PROVIDED PASSAGE
--------

Paul McNab of DLA Piper Australia analyses the Full Federal Court of Australia’s judgment from commodity company Glencore’s partial victory in its dispute with the Australian Tax Office.

In a unanimous decision on November 7 2020, the Full Federal Court of Australia dismissed the appeal of the Austalian Taxation Office (ATO) in the Glencore transfer pricing matter, except in relation to freight expenses in 2009.



A single judge of the Federal Court had earlier already found in favour of Glencore in 2019 (Glencore Investment Pty Ltd v Commissioner of Taxation of the Commonwealth of Australia [2019] FCA 1432). The dispute concerned the years of 2007, 2008 and 2009.

Background

The court delivered two judgments. A joint judgment of Middleton and Steward JJ. The other, by Thawley J., agrees with their conclusions, but expresses a different view on the operation of the Income Tax Assessment Act and OECD guidelines.



The joint judgment notes that the parties largely agreed on the facts, and what comprised the relevant law. It said however that “the real contest before us was as to which expert’s opinion should be preferred” (at paragraph 16).



Essentially, the matter concerned intra-group arrangements for the sale of copper concentrate. The group member which was the actual seller is referred to as CMPL in the judgments. The costs and pricing formulas used by the parties varied over time, but changes made with effect from 2007 triggered the dispute.

--------

Dataset entries:
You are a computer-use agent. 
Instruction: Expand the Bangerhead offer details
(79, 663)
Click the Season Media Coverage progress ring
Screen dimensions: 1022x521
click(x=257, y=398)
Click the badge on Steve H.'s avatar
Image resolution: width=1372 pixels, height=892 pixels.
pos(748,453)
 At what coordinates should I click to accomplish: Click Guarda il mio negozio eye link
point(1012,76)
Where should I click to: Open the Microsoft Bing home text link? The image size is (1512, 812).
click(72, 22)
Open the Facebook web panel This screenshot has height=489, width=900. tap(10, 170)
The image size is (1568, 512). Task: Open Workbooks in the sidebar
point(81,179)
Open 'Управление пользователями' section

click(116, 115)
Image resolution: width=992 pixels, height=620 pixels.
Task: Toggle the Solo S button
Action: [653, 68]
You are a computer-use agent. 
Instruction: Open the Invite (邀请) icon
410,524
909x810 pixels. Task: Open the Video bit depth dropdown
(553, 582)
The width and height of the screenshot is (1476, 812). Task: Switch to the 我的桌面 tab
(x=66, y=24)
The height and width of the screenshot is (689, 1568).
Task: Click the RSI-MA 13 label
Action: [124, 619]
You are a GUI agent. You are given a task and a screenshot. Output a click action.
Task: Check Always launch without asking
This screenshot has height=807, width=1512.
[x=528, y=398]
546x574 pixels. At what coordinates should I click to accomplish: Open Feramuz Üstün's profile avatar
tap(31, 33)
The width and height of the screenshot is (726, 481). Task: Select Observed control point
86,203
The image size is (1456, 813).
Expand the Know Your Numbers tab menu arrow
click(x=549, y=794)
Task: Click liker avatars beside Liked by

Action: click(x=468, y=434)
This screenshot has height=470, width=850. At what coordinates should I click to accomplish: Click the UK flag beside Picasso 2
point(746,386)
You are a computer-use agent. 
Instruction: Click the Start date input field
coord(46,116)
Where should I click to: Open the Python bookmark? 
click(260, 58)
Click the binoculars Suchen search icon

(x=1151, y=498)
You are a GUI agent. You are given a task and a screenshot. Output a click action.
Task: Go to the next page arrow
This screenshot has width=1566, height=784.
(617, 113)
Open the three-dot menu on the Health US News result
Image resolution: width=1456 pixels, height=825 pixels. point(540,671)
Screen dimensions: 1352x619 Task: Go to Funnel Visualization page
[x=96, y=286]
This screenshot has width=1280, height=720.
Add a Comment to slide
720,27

--------

PARTS OF THE EXERCISE
**1)** In the passage on the Glencore transfer pricing case, what set off the dispute over the copper concentrate sales?
**2)** Retype the part of the dataset entries that starts with the line containing "Click the binoculars Suchen search icon" and runs through the end of the entries, both ends included.

THE ANSWERS
**1)** The dispute was triggered by changes to the costs and pricing formulas that took effect from 2007. These formulas governed intra-group sales of copper concentrate.

**2)**
Click the binoculars Suchen search icon

(x=1151, y=498)
You are a GUI agent. You are given a task and a screenshot. Output a click action.
Task: Go to the next page arrow
This screenshot has width=1566, height=784.
(617, 113)
Open the three-dot menu on the Health US News result
Image resolution: width=1456 pixels, height=825 pixels. point(540,671)
Screen dimensions: 1352x619 Task: Go to Funnel Visualization page
[x=96, y=286]
This screenshot has width=1280, height=720.
Add a Comment to slide
720,27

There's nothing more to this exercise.